Comment: "It is important to note that MDD is a brain illness" this statement should be avoided as it has been demonstrated that MDD involved much more that brain areas, including peripheral nervous branches.

Response: We thank the reviewer for this pointing our the problem in this sentence, we rephrased the sentence so that it will not imply that MDD only involves the brain.

Comment: In introduction the clinical state of the art for MDD treatment, DSM-V criteria should be mentioned

Response: We added a paragraph in Section 2.2 that mentions the DSM-V criteria. We wrote: “MDD is diagnosed based on a heterogenous group of symptoms, and two patients with depression can have very different clinical phenomenology. The DSM-5 (APA, 2013) criteria for depression include loss of interest or pleasure in usual activities, depressed mood, increased or decreased appetite or weight, increased or decreased psychomotor activity, increased or decreased sleep, fatigue, poor concentration, feelings of guilt or worthlessness, and suicidality; to be diagnosed with major depression a patient must have at least five of these symptoms and at least one of these must be depressed mood or reduced interest or pleasure.”

Comment: I don't get what's in lines 279-280 if Y is binary

Response: We thank the reviewer for this comment. We meant that there are k binary outcomes, one for each possible treatment. Indeed, this was not clear enough in the text and therefore we now clarified this in the revised text.

Comment: Section 5.3.1 is quite unclear and does not allow to reproduce the results. Much more info should be provided in order to make the study reproducible. Once again, which kind of data has been used and taken as input?????

Response: We uploaded the script we used in order to generate the synthetic data and added more detailed information regarding the process in Appendix C. I addition we added more information regarding the Depression Dataset in Section 5.4.1, the introduction and in Appendix 2.

Comment: a total of 10 cross-fold validation steps seem quite low and should be increased significantly.

Response: We thank the reviewer for this comment. We added 90 cross-fold validation (100 in total) and averaged all the results, we updated the results accordingly.

Comment: When using non-parametric statistical tests, median and median absolute deviations should be used for consistency in place of mean and std. Incidentally, results in 5.3.3 are quite difficult to read, may be box-plots help.

Response: We added the results of the medians and the median absolute deviations in an Appendix. The values of the medians are very close to the means, in all evaluated methods, and the means are normally distributed.

Comment: Authors should show standard performance metrics as specificity and sensitivity, as well as positive/negative predictive values, considering the classes remission/not remission.

Response: We added the performance metrics of specificity and sensitivity of all methods in both Experiments. We added the results to the tables in subsections 5.3.3 and 5.4.3

Reviewer #4:

In this paper, the authors propose a model to learn subgroups of patients for depression treatment recommendations. The proposed model is constructed based on neural network architecture. It aims to learn subgroups that have heterogeneous treatment effects based on patients' features extracted in the latent space. Experiments on simulated and real data were conducted.

Detailed comments:

Comment: The Introduction Section is a bit repetitive with the Section of Related Work. The authors can make the contents more concise.

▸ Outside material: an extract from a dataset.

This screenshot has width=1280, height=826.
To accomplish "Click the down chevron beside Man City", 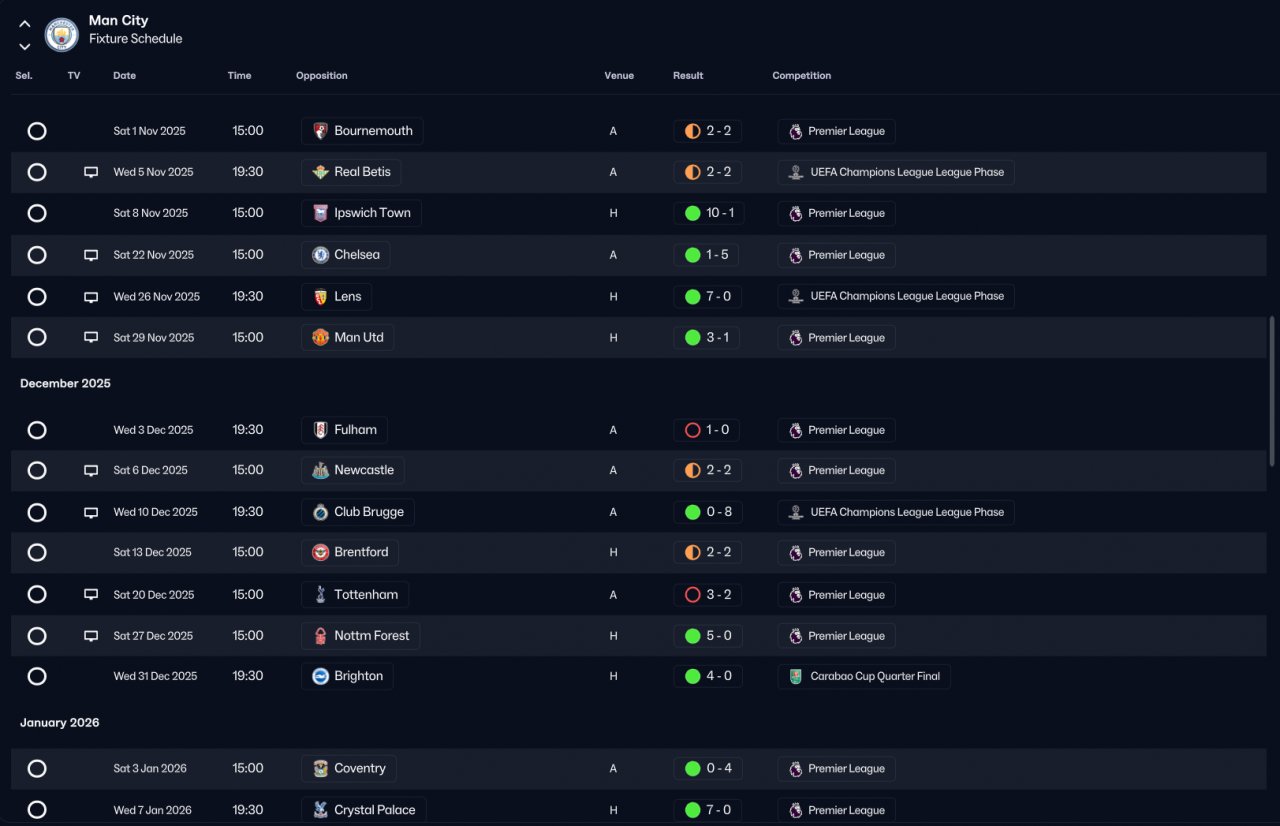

Response: We rewrote and reorganized the introduction and the related work. Specifically, we tried to get rid of the repetitive parts and to make the Section more concise.

Comment: In the simulation studies, Section 5.3.2 line 533, “We repeated this process 10 times”, “All together, we obtained 50 samples of each metric for each method.” More replications are needed. Also, for each replication of cross-validation, one value should be reported over all validation sets instead of reporting 5 values.

Response: We thank the reviewer for this important comment. We added 90 cross-fold validation (100 in total) and reported a single value for each cross validation. We averaged the results and updated the results accordingly.

Comment: For the simulations, it would be good to conduct the same experiment under different training sample sizes to see whether the algorithm converges to the truth with the increase of the sample size. And it would be good to give the readers an idea what sample size is needed for a decent performance.

Response: Thank you for this comment. We now performed more experiments to investigate the influence of the test size on the performance of the DPNN model: we tried splitting the data various ratios of train and test sets, we added the results in Appendix A. We found that the model performed best with a 20 percent test size.

Comment: I wonder in the simulation studies, given the correct number of subgroups, can the true subgroup compositions be recovered by the algorithm?

Response: Yes, we found that our algorithm (DPNN) performs best when it is aimed to find the exact number of prototypes that were used to generate the data. In Appendix F (Sensitivity Analysis) we provide the results of our network for various values of the number of prototypes. We can observe that in the synthetic data the network performs best when aimed to find 5 prototypes, which is the number of prototypes used for generating the data.

Comment: Can the authors provide more computational details, such as learning rate, number of epochs, computational time, etc.?

Response: Yes, we added more computational details in Subsection 5.3.2 and added a full list of hyper parameters including learning rate, batch size and epochs.

Comment: In the real data application study, to inform the readers, can the authors list the final variables that were selected for running the algorithm?

Response: Yes, we now added full list of variables to Appendix B and referenced this addition in Section 5.3.1

Comment: In line 320 and 323, the notation for the number of prototypes is not consistent, $\\mathcal l$ and L in $p_L$, $d_L$.

Response: Fixed, thanks.

Comment: In appendix C, line 1042, should the decoder matrix be of dimension 10 * 20?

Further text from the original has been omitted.